1 and 2 are conceptual block diagrams of the configurations of the first and second embodiments for realizing the transmission method of the present invention, and FIGS. 3 (a) to (d) are the present invention method and the conventional method. FIG. 7 is a diagram showing various patterns for explaining the difference in the sample pattern of the C signal of the MUSE method of FIG. 1 ... Encoder input, 2 ... Moving area pre-filter 3 ... 16.2 MHz subsample 4 ... Subtraction circuit 5 ... 32.4 MHz subsample 6 ... Moving area interpolation, 7 ... Differential interpolation 8 ... Summing circuit, 9 ... Decoder output 10 ... Vertical filter

Claims (1)

[Claims] 1. A television signal transmission system for band-compressing and transmitting a component signal of a color television by using multiple sub-sampling means, wherein an encoder of the transmission system has an original image signal and an encoder side for a luminance signal in a moving image area.

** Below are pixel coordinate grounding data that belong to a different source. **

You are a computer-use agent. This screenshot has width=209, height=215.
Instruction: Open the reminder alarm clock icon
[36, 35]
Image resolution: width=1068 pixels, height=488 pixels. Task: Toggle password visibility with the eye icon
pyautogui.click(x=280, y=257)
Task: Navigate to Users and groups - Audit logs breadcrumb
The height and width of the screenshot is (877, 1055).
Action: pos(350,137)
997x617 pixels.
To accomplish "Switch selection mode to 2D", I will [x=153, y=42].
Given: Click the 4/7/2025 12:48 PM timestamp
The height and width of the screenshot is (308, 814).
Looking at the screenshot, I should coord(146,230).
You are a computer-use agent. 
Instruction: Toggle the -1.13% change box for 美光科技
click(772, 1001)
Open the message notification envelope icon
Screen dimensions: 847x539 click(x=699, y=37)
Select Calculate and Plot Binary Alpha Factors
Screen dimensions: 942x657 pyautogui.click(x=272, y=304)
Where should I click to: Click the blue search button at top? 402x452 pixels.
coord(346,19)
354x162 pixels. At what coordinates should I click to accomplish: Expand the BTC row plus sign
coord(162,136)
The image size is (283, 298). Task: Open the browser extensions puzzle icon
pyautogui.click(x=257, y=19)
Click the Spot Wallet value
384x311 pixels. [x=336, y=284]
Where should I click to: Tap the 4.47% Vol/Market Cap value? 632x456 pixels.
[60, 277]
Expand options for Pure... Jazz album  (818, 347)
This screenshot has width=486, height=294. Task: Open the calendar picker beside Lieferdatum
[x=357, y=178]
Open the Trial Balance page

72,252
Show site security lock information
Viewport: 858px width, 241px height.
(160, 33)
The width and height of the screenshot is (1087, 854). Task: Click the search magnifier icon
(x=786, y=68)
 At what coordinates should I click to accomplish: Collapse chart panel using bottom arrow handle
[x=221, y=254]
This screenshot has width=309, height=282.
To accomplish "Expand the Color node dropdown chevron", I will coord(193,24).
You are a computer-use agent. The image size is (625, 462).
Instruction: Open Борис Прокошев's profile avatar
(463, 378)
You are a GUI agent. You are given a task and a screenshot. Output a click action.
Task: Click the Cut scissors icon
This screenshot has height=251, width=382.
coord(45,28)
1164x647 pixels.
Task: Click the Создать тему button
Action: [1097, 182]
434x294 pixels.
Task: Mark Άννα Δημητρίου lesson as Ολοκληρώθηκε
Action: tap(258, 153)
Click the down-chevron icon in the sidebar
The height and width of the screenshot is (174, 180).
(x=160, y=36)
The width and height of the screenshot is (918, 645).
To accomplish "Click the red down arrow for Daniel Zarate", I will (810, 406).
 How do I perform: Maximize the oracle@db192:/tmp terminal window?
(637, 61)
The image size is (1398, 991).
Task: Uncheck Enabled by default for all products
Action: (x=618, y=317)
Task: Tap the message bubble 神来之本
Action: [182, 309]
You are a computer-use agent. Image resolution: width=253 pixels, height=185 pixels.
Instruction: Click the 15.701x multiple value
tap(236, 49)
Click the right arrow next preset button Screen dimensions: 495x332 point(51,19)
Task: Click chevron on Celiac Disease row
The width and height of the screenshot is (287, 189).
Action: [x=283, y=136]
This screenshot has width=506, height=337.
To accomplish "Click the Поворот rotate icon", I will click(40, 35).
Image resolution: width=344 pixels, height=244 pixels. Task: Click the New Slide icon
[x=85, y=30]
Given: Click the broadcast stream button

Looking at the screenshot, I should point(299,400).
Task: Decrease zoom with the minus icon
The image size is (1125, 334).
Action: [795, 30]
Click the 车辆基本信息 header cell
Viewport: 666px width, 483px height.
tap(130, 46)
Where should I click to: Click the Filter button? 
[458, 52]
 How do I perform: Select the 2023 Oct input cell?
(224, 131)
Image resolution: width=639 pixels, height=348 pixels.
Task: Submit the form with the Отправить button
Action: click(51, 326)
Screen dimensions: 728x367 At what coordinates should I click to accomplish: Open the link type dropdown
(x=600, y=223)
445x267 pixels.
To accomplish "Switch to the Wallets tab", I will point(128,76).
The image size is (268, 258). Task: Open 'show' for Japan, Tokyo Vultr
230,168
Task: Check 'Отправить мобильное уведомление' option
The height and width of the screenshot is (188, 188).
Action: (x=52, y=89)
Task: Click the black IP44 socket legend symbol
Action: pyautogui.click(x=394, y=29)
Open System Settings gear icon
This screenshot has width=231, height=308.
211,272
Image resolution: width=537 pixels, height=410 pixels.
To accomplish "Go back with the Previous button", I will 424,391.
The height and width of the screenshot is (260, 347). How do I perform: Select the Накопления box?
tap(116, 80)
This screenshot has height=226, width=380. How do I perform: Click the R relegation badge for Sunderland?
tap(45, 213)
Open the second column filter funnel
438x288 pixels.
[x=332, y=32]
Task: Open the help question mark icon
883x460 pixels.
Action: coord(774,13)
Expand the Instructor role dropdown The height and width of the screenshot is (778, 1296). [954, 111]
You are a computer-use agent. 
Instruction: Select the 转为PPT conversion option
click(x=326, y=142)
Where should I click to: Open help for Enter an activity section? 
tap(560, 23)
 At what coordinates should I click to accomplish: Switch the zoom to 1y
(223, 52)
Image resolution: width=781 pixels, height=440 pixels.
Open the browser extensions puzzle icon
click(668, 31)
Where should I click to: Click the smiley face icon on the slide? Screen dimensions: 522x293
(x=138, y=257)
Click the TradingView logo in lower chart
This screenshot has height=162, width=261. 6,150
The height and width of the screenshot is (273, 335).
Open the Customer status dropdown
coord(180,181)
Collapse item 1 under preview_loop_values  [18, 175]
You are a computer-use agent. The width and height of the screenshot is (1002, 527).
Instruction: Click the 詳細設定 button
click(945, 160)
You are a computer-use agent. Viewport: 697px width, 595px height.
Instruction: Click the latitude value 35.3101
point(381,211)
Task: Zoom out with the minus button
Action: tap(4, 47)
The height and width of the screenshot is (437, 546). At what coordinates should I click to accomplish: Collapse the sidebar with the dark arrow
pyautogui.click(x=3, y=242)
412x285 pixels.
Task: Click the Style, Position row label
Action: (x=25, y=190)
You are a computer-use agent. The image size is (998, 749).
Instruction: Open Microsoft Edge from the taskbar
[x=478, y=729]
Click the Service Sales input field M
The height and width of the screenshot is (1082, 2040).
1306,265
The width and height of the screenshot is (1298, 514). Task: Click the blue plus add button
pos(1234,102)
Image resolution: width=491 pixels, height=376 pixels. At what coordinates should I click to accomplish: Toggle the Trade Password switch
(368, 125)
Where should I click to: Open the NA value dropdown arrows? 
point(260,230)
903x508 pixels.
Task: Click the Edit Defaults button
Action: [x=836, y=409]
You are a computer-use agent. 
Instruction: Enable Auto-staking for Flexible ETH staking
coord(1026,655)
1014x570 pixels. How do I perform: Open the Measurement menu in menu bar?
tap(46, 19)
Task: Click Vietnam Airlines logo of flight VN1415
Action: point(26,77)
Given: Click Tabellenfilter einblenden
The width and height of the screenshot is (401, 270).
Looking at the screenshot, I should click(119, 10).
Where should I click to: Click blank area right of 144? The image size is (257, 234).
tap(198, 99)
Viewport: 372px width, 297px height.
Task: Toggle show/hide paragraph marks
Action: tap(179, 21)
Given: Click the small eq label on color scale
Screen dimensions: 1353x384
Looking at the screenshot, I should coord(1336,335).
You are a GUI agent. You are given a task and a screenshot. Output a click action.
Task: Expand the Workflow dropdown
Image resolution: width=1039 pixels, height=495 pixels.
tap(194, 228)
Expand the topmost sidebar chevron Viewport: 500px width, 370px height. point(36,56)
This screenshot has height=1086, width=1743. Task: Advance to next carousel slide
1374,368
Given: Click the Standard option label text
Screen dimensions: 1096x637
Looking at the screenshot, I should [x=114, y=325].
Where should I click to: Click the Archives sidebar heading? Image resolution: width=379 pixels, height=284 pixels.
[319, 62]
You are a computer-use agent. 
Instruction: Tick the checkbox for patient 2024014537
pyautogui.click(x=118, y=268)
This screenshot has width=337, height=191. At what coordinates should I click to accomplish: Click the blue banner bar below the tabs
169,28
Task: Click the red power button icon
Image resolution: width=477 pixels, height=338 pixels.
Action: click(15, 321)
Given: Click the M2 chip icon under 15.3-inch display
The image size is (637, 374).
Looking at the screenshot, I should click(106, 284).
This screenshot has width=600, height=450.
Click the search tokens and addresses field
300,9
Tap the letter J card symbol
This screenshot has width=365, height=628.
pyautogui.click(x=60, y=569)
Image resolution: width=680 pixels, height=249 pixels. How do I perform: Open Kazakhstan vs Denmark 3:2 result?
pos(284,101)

First means for obtaining a differential signal from the signal obtained through the motion domain pre-filter,
In order to selectively transmit the differential signal obtained by the first means, the frame or the field is divided into a large number of blocks, and the block is selected according to the generation amount of the differential signal in the block. Means for transmitting the differential signal of the block selected by the second means and the control signal for controlling the selection, so that the chrominance signal is sub-sampled in the horizontal or vertical direction at a repetition cycle twice as long as the luminance signal. And a third means for providing an empty space for transmission, wherein the decoder of the transmission system reproduces the differential signal transmitted by utilizing the empty space for transmission of the color signal, and reproduces this reproduced differential signal. The fourth means for adding to the luminance signal of the moving picture area reproduced from the sampling transmission decoder using the control signal, and the color signal transmitted by the 4: 1 line interlace are displayed. For use, the high frequency component is displayed with 4: 1 line interlace for the moving image of the color signal, and the low frequency component of the moving image of the color signal and the still image of the color signal are displayed with the 2: 1 line interlace. A television signal transmission system comprising means.